Apesar de tão bem estabelecidas, é comum o recebimento, por escritórios de patentes de todo o mundo, o pedido de patentes para máquinas e dispositivos que violam a 1ª ou a 2ª Lei da Termodinâmica, as chamadas máquinas de movimento perpétuo [5]. É importante citar que a 2ª Lei da Termodinâmica, em qualquer uma das suas formulações, está relacionada com uma propriedade física dos sistemas, um tanto quanto abstrata, chamada entropia. Não falaremos sobre entropia aqui já que ela merece um texto só para si.

Nosso próximo personagem dessa breve história da Termodinâmica é o físico estadunidense Josiah Willard Gibbs (1839-1903). Quando se lê um pouco sobre a vida e a obra de Gibbs, a impressão que temos é que ele foi um gênio da matemática. São inúmeros os comentários direcionados a ele, sobre sua genialidade, por outros importantes cientistas da época. Por exemplo, Ludwig Boltzmann teria dito que Gibbs era “o maior matemático sintético desde Newton” e Wilhelm Ostwald que Gibbs foi “sem dúvida o maior gênio científico que os Estados Unidos produziu” [2]. Sua principal obra sobre a termodinâmica foi publicada em 1876, intitulada “On the Equilibrium of Heterogeneous Substances” (“Sobre o Equilíbrio de Substâncias Heterogêneas”), que é considerado o “Principia” da Termodinâmica, em referência ao livro de Isaac Newton de 1687. As contribuições teóricas de Gibbs foram fundamentais para tornar a termodinâmica uma ciência dedutiva rigorosa. Junto com James Clerk Maxwell (1831-1879) e Ludwig Boltzmann (1844-1906), Gibbs criou a mecânica estatística, explicando as leis da termodinâmica como consequências das propriedades estatísticas de um sistema de partículas formado por um número muito grande de constituintes.

É claro que este texto é um recorte que aborda, apenas, um período de aproximadamente 50 anos do desenvolvimento da teoria termodinâmica. Vários personagens importantes deste período ficaram de fora e muito outros vieram, após Gibbs, desenvolvendo esse importante campo da ciência. Vale citar o químico alemão Walther Nernst (1864-1941), o qual ganhou o prêmio Nobel de química em 1920 sobre seus trabalhos em termoquímica.
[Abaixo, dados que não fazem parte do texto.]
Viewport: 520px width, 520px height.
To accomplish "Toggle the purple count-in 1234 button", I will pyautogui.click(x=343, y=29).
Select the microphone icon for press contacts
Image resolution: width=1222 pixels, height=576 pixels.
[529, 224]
Concluindo, a termodinâmica é um ramo fundamental da física que surgiu de uma necessidade econômica e que tem sua importância e consequências até os dias atuais. Não há discussão sobre aquecimento global, mudanças climáticas, geração e fontes renováveis de energia sem que a termodinâmica desempenhe um papel de destaque nestes assuntos.

 

Fontes:

[1] A Primeira Revolução Industrial, Nerdologia. Disponível em: https://www.youtube.com/watch?v=m_KTF3iNrY0.
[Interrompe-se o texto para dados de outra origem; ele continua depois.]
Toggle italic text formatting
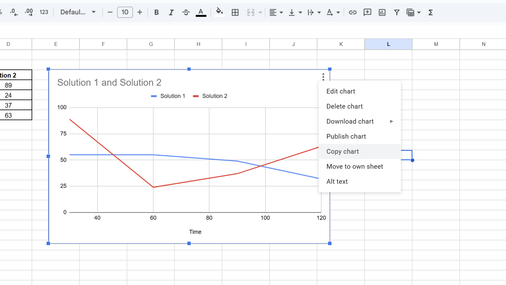 pos(171,13)
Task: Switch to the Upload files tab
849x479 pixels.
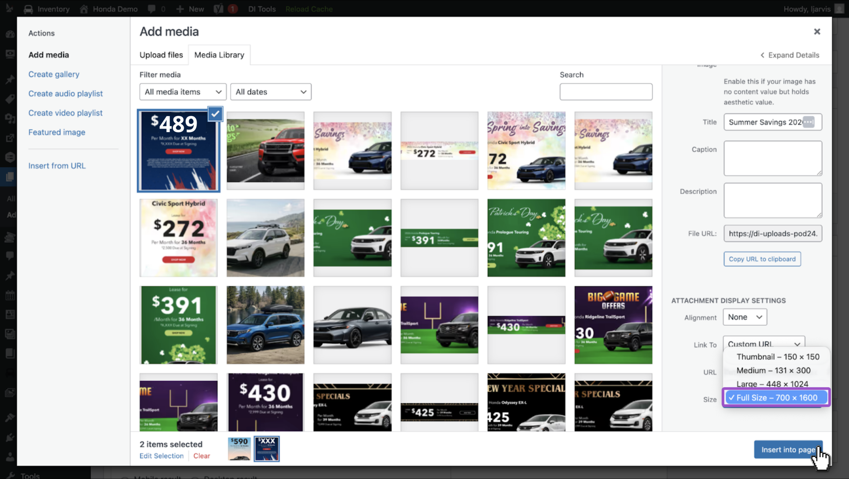Action: pos(161,55)
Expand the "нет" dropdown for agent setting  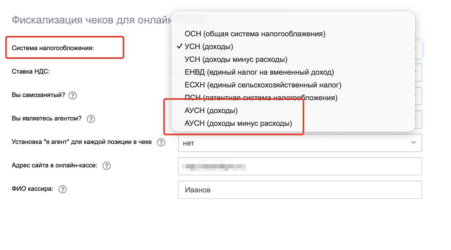tap(414, 143)
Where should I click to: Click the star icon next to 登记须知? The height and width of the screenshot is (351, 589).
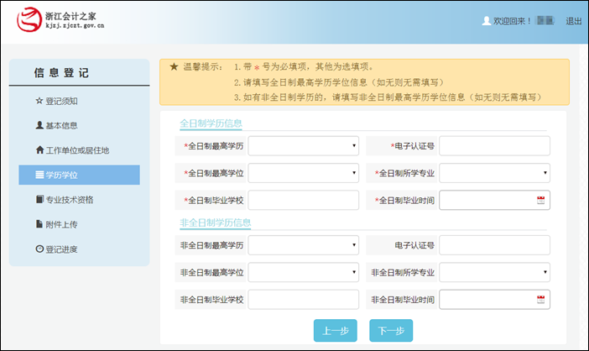coord(39,101)
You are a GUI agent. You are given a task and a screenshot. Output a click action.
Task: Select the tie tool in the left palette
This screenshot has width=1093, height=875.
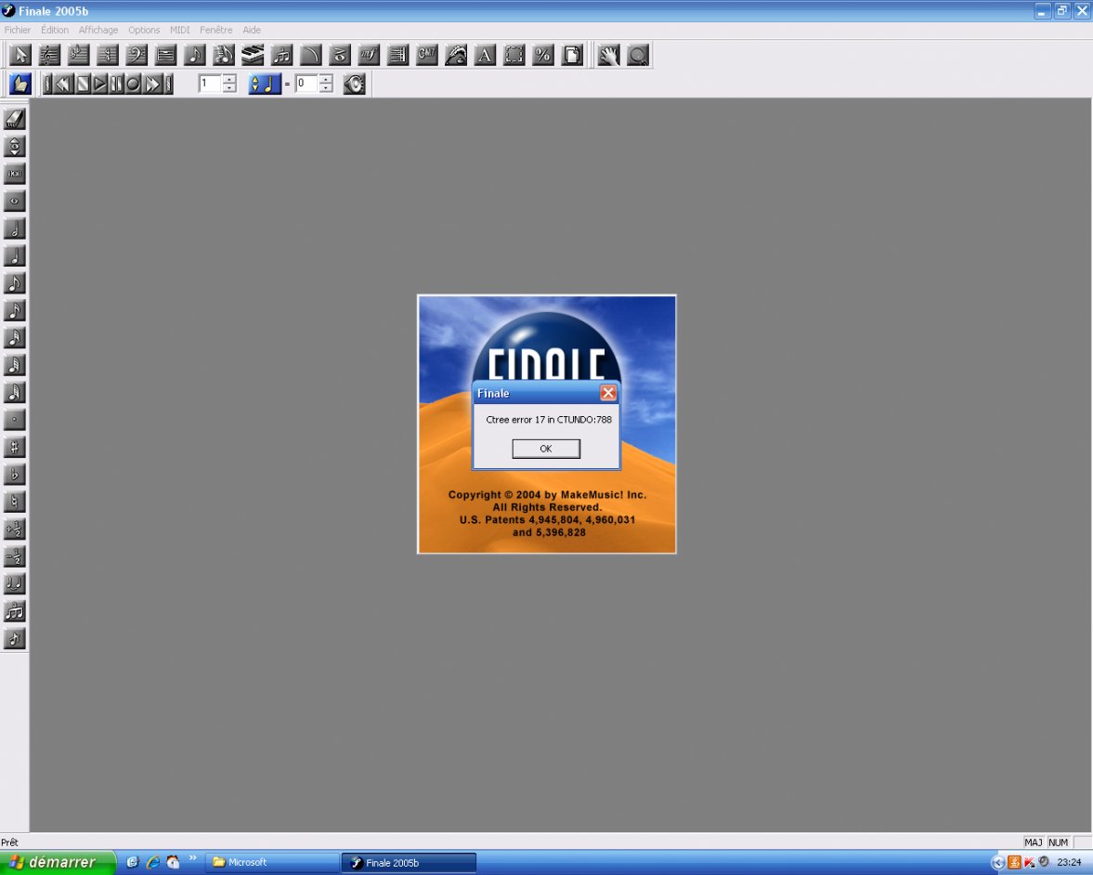(15, 583)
[2] Gregory S. Girolami; A Brief History of Thermodynamics, As Illustrated by Books and People; Journal of Chemical & Engineering Data 65, 298 (2020).
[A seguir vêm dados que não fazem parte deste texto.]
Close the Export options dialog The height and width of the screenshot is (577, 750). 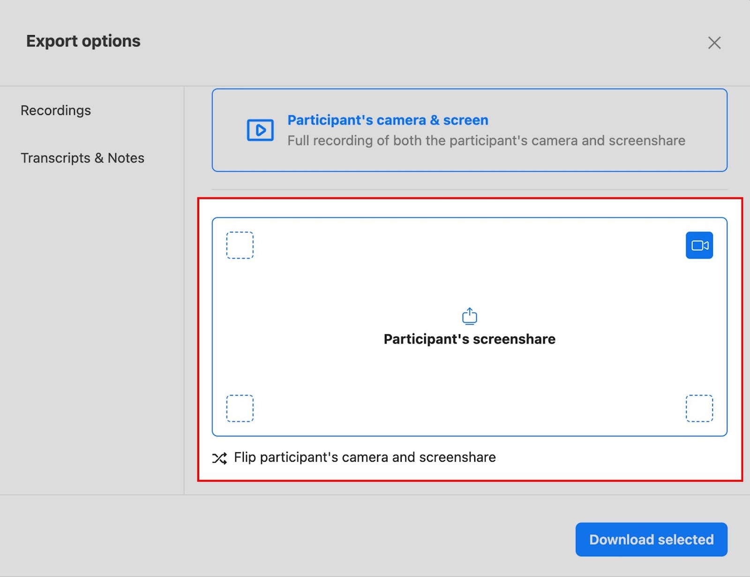point(714,43)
[3] William H. Cropper; Great Physicists: the life and times of leading physicists from Galileo to Hawking; Oxford University Press, Inc. (2001); página 96.

[4] Raymond A. Serway e John W. Jewett Jr.; Princípios de Física, volume 2; Cengage Learning (2017); página 202.

[5] Christopher Wadlow; Patents for perpetual motion machines; Journal of Intellectual Property Law & Practice 2, 136 (2007).